Exercise: All of the data that follows should be retyped exactly as it appears.

Data for review:

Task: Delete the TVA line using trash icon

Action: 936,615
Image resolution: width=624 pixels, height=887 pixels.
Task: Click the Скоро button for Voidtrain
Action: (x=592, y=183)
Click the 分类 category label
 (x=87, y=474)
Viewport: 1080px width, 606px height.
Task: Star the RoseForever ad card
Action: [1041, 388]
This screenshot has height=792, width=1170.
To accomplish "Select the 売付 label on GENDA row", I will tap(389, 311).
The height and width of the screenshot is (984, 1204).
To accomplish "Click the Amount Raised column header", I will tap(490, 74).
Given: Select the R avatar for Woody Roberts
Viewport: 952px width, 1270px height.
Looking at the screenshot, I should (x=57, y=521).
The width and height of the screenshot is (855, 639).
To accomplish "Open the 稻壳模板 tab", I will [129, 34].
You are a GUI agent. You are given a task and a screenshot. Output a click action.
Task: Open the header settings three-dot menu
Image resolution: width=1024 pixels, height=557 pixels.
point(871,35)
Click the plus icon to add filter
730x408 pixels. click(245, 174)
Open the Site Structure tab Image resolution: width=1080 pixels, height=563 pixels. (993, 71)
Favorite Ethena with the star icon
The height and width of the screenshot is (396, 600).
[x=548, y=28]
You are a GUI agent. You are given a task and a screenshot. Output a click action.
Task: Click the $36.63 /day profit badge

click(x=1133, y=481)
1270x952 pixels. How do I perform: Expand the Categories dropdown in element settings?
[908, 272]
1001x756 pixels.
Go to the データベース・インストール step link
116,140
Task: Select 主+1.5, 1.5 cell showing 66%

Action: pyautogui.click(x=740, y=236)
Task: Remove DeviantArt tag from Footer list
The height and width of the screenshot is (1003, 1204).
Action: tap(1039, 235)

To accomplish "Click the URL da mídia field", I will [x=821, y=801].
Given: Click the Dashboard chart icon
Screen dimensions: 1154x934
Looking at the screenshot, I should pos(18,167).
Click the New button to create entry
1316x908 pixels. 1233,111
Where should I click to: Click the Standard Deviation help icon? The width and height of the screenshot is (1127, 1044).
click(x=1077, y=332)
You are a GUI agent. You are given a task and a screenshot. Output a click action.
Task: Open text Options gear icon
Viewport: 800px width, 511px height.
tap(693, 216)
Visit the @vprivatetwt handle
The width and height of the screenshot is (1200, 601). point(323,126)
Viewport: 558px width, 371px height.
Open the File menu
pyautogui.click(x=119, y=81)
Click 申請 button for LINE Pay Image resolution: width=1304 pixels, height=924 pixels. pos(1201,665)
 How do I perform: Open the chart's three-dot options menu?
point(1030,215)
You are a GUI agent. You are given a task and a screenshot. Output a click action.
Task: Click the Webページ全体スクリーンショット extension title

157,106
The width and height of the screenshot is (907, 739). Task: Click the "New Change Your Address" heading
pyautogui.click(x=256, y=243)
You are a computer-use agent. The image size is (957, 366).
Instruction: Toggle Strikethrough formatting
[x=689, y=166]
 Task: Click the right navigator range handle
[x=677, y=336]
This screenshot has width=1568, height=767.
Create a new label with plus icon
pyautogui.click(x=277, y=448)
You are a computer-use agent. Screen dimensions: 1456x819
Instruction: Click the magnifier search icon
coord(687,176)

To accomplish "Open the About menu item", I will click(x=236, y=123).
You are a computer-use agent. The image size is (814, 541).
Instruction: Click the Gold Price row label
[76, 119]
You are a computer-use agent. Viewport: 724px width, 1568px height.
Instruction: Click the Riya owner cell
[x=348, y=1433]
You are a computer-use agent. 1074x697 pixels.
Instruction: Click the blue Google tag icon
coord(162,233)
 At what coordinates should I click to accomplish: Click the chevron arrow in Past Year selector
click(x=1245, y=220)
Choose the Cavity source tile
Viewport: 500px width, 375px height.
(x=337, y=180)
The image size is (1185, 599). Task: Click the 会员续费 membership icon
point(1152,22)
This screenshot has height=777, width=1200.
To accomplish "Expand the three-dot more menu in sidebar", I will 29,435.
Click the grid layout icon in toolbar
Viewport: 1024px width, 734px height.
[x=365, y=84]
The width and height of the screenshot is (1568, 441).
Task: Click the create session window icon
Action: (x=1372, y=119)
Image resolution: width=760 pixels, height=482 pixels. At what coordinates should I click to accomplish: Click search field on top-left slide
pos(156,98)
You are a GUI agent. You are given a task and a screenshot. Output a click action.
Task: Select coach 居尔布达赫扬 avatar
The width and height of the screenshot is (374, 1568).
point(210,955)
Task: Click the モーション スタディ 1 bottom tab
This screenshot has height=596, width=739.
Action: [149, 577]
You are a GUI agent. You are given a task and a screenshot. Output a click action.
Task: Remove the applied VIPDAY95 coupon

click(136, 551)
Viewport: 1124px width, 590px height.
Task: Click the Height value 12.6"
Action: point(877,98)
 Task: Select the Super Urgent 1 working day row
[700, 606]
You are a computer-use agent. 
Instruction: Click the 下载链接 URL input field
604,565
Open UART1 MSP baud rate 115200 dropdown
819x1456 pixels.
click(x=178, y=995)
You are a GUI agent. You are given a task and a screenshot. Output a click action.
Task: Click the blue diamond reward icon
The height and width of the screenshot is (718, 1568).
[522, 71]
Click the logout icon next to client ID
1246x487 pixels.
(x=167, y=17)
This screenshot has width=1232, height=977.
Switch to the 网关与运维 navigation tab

Worked solution:
Task: Delete the TVA line using trash icon

Action: 936,615
Image resolution: width=624 pixels, height=887 pixels.
Task: Click the Скоро button for Voidtrain
Action: (x=592, y=183)
Click the 分类 category label
 (x=87, y=474)
Viewport: 1080px width, 606px height.
Task: Star the RoseForever ad card
Action: [1041, 388]
This screenshot has height=792, width=1170.
To accomplish "Select the 売付 label on GENDA row", I will tap(389, 311).
The height and width of the screenshot is (984, 1204).
To accomplish "Click the Amount Raised column header", I will tap(490, 74).
Given: Select the R avatar for Woody Roberts
Viewport: 952px width, 1270px height.
Looking at the screenshot, I should (x=57, y=521).
The width and height of the screenshot is (855, 639).
To accomplish "Open the 稻壳模板 tab", I will [129, 34].
You are a GUI agent. You are given a task and a screenshot. Output a click action.
Task: Open the header settings three-dot menu
Image resolution: width=1024 pixels, height=557 pixels.
point(871,35)
Click the plus icon to add filter
730x408 pixels. click(245, 174)
Open the Site Structure tab Image resolution: width=1080 pixels, height=563 pixels. (993, 71)
Favorite Ethena with the star icon
The height and width of the screenshot is (396, 600).
[x=548, y=28]
You are a GUI agent. You are given a task and a screenshot. Output a click action.
Task: Click the $36.63 /day profit badge

click(x=1133, y=481)
1270x952 pixels. How do I perform: Expand the Categories dropdown in element settings?
[908, 272]
1001x756 pixels.
Go to the データベース・インストール step link
116,140
Task: Select 主+1.5, 1.5 cell showing 66%

Action: pyautogui.click(x=740, y=236)
Task: Remove DeviantArt tag from Footer list
The height and width of the screenshot is (1003, 1204).
Action: tap(1039, 235)

To accomplish "Click the URL da mídia field", I will [x=821, y=801].
Given: Click the Dashboard chart icon
Screen dimensions: 1154x934
Looking at the screenshot, I should pos(18,167).
Click the New button to create entry
1316x908 pixels. 1233,111
Where should I click to: Click the Standard Deviation help icon? The width and height of the screenshot is (1127, 1044).
click(x=1077, y=332)
You are a GUI agent. You are given a task and a screenshot. Output a click action.
Task: Open text Options gear icon
Viewport: 800px width, 511px height.
tap(693, 216)
Visit the @vprivatetwt handle
The width and height of the screenshot is (1200, 601). point(323,126)
Viewport: 558px width, 371px height.
Open the File menu
pyautogui.click(x=119, y=81)
Click 申請 button for LINE Pay Image resolution: width=1304 pixels, height=924 pixels. pos(1201,665)
 How do I perform: Open the chart's three-dot options menu?
point(1030,215)
You are a GUI agent. You are given a task and a screenshot. Output a click action.
Task: Click the Webページ全体スクリーンショット extension title

157,106
The width and height of the screenshot is (907, 739). Task: Click the "New Change Your Address" heading
pyautogui.click(x=256, y=243)
You are a computer-use agent. The image size is (957, 366).
Instruction: Toggle Strikethrough formatting
[x=689, y=166]
 Task: Click the right navigator range handle
[x=677, y=336]
This screenshot has width=1568, height=767.
Create a new label with plus icon
pyautogui.click(x=277, y=448)
You are a computer-use agent. Screen dimensions: 1456x819
Instruction: Click the magnifier search icon
coord(687,176)

To accomplish "Open the About menu item", I will click(x=236, y=123).
You are a computer-use agent. The image size is (814, 541).
Instruction: Click the Gold Price row label
[76, 119]
You are a computer-use agent. Viewport: 724px width, 1568px height.
Instruction: Click the Riya owner cell
[x=348, y=1433]
You are a computer-use agent. 1074x697 pixels.
Instruction: Click the blue Google tag icon
coord(162,233)
 At what coordinates should I click to accomplish: Click the chevron arrow in Past Year selector
click(x=1245, y=220)
Choose the Cavity source tile
Viewport: 500px width, 375px height.
(x=337, y=180)
The image size is (1185, 599). Task: Click the 会员续费 membership icon
point(1152,22)
This screenshot has height=777, width=1200.
To accomplish "Expand the three-dot more menu in sidebar", I will 29,435.
Click the grid layout icon in toolbar
Viewport: 1024px width, 734px height.
[x=365, y=84]
The width and height of the screenshot is (1568, 441).
Task: Click the create session window icon
Action: (x=1372, y=119)
Image resolution: width=760 pixels, height=482 pixels. At what coordinates should I click to accomplish: Click search field on top-left slide
pos(156,98)
You are a GUI agent. You are given a task and a screenshot. Output a click action.
Task: Select coach 居尔布达赫扬 avatar
The width and height of the screenshot is (374, 1568).
point(210,955)
Task: Click the モーション スタディ 1 bottom tab
This screenshot has height=596, width=739.
Action: [149, 577]
You are a GUI agent. You are given a task and a screenshot. Output a click action.
Task: Remove the applied VIPDAY95 coupon

click(136, 551)
Viewport: 1124px width, 590px height.
Task: Click the Height value 12.6"
Action: point(877,98)
 Task: Select the Super Urgent 1 working day row
[700, 606]
You are a computer-use agent. 
Instruction: Click the 下载链接 URL input field
604,565
Open UART1 MSP baud rate 115200 dropdown
819x1456 pixels.
click(x=178, y=995)
You are a GUI agent. You are given a task and a screenshot. Output a click action.
Task: Click the blue diamond reward icon
The height and width of the screenshot is (718, 1568).
[522, 71]
Click the logout icon next to client ID
1246x487 pixels.
(x=167, y=17)
This screenshot has width=1232, height=977.
Switch to the 网关与运维 navigation tab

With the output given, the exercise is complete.